Hello! I am so glad this has come together finally, even if we start small it is a great way to be in touch and get some things out there… So good onya guys (Jalon, Susan, Steven) for getting the ball rolling. For anyone else reading: my name is Sophie, I am a PhD student in linguistics from the University of New England, Australia. I am currently in the USA on a Fulbright scholarship for a year visiting this lot to see what they are up to with the local indigenous languages. I have spent the last four months living in Albuquerque, New Mexico and I am currently in Tucson, Arizona.
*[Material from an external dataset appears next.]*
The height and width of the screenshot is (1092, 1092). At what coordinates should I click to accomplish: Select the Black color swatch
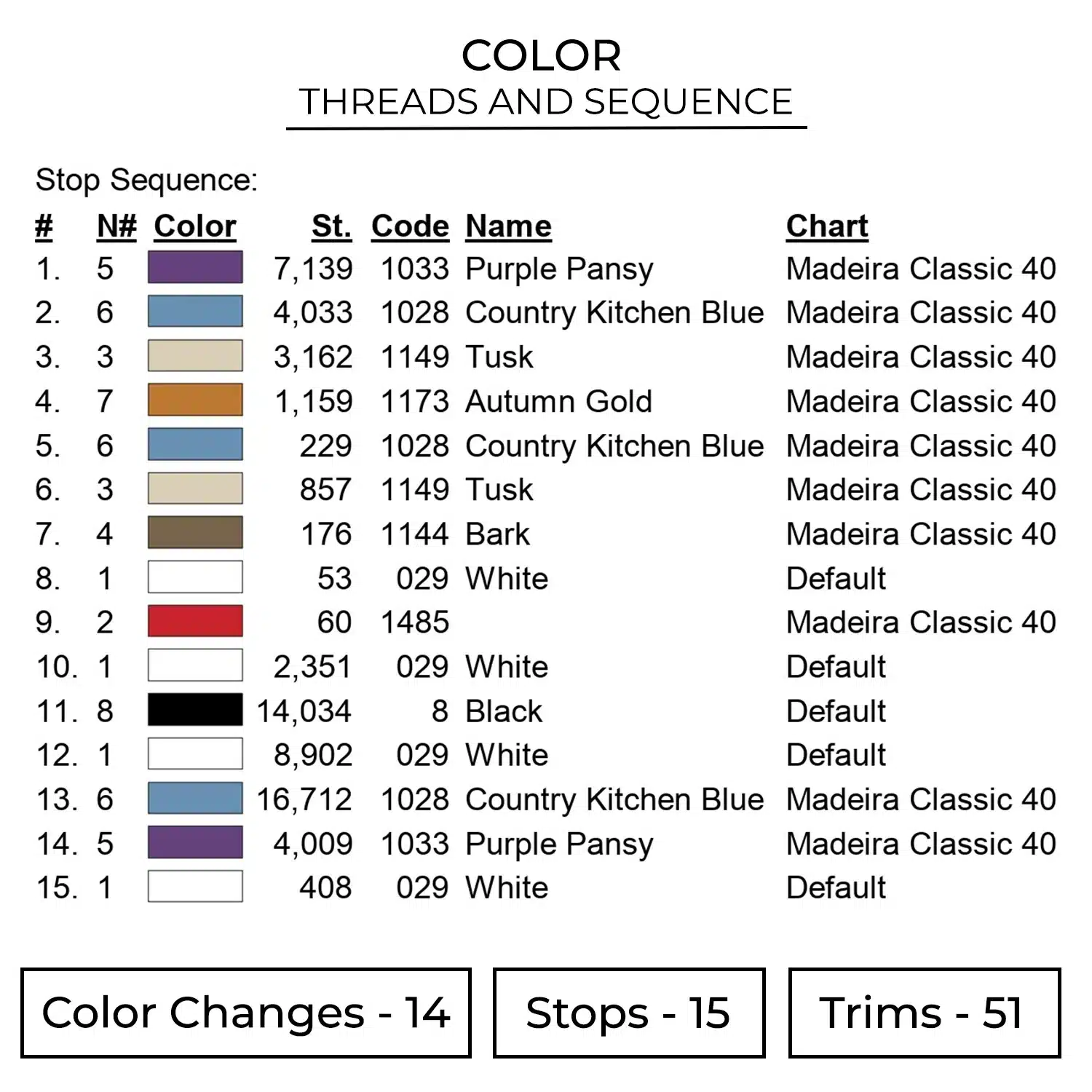tap(195, 710)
Since I arrived here I have met many interesting people. Something important that comes up, time and again is the scarred relationship between researchers, such as liguists and indigenous language communities. I have met with some amazing academics here, mainly women and mainly Indian ( Native American? Indian sounds like from India to Australians!), all of whom are working on language, or language related issues. It seems important that there is some good relationships built between linguists and speakers of the indigenous languages (where they are not one and the same, Jalon!) that there could be a dynamic and exciting relationship between the two.
I have been talking to some people here about this. And they are willing to consider it. My friend Amanda suggested getting in touch with some Elders in different communities who want to work on language issues and suggesting linguists who may be (unexploitively!!) interested in forming some sort of partnership ( I am thinking of you Steven and Susan…?). Maybe some collaboration could start there… it is hard since you don’t have language centres here in the South-West who might act to facilitate this kind of relationship and protect both parties ( though usually it is the speakers who are most vulnerable), and many people may not know what linguists do ( or can do if you put a fire under them).
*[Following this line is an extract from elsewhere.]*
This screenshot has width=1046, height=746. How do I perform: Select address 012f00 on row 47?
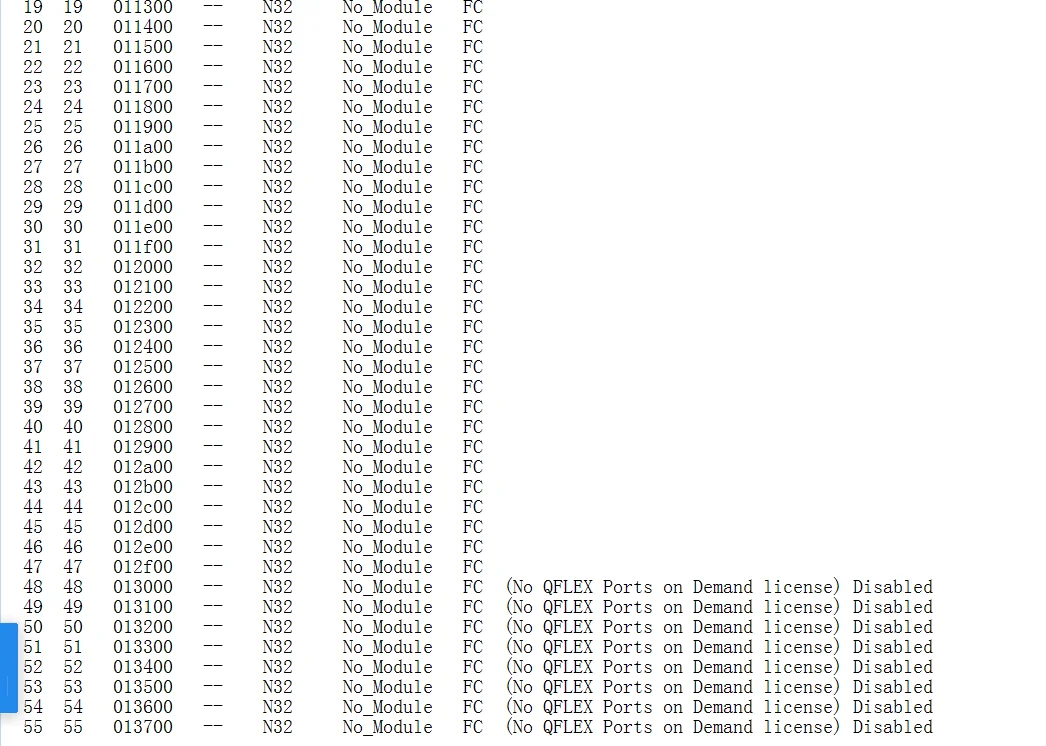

I am going to give a little talk about it on Wednesday evening- who knows. Maybe some good things will happen. I hope we will get some more discussion going.
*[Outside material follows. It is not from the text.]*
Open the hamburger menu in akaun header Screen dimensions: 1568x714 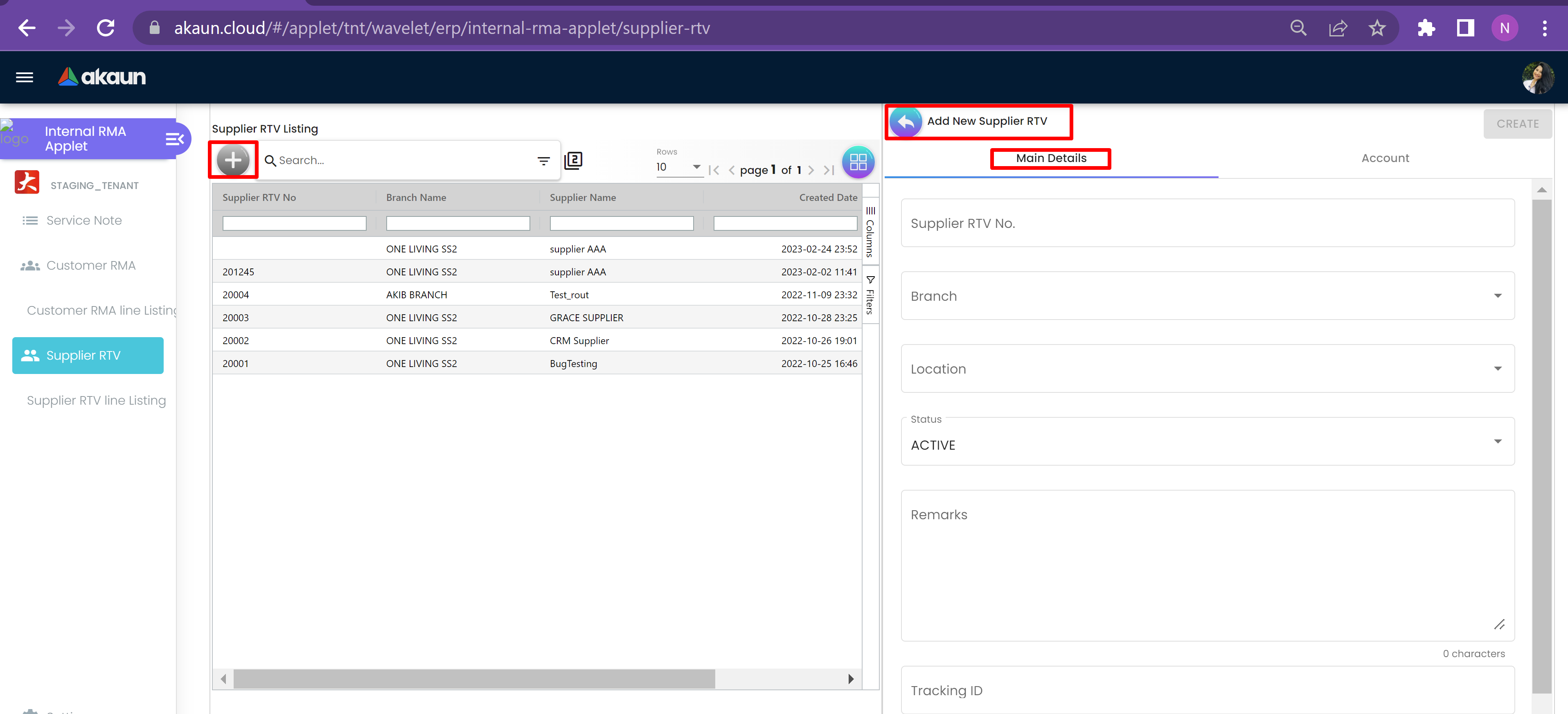[25, 77]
Another interesting thing that Wamut in Australia, mentioned to me a while ago and I have been itching to talk about is the issue of how a linguist can give a language group determination over how their language is represented and reproduced. He pointed out that discourse analysis ( which is recording conversations and looking at how people talk) may not be at all how language speakers would like their language recorded as it looks (and is!) so unpolished, and also appears unsophisticated ( if you look at a transcript of spoken English you will see what I mean). I would love anyone’s posts or comments on this thought.
Check out this blogging site that has Jane Simpson as one of their bloggers… especially you Sophus… where-ever you are… because it involves Australian Indigenous Languages, etc… and should look into it…
Hey guys, thanks for inviting me to this forum. I recently went to visit some Warihó people in Chihuahua, and a Makurawe community in Sonora (both in Mexico). I asked for permission to work with their language and they accepted if I help with the development of their educational material for elementary school. There is a bunch of things I have to do. I am planning my fieldwork for next year. I am excited about it!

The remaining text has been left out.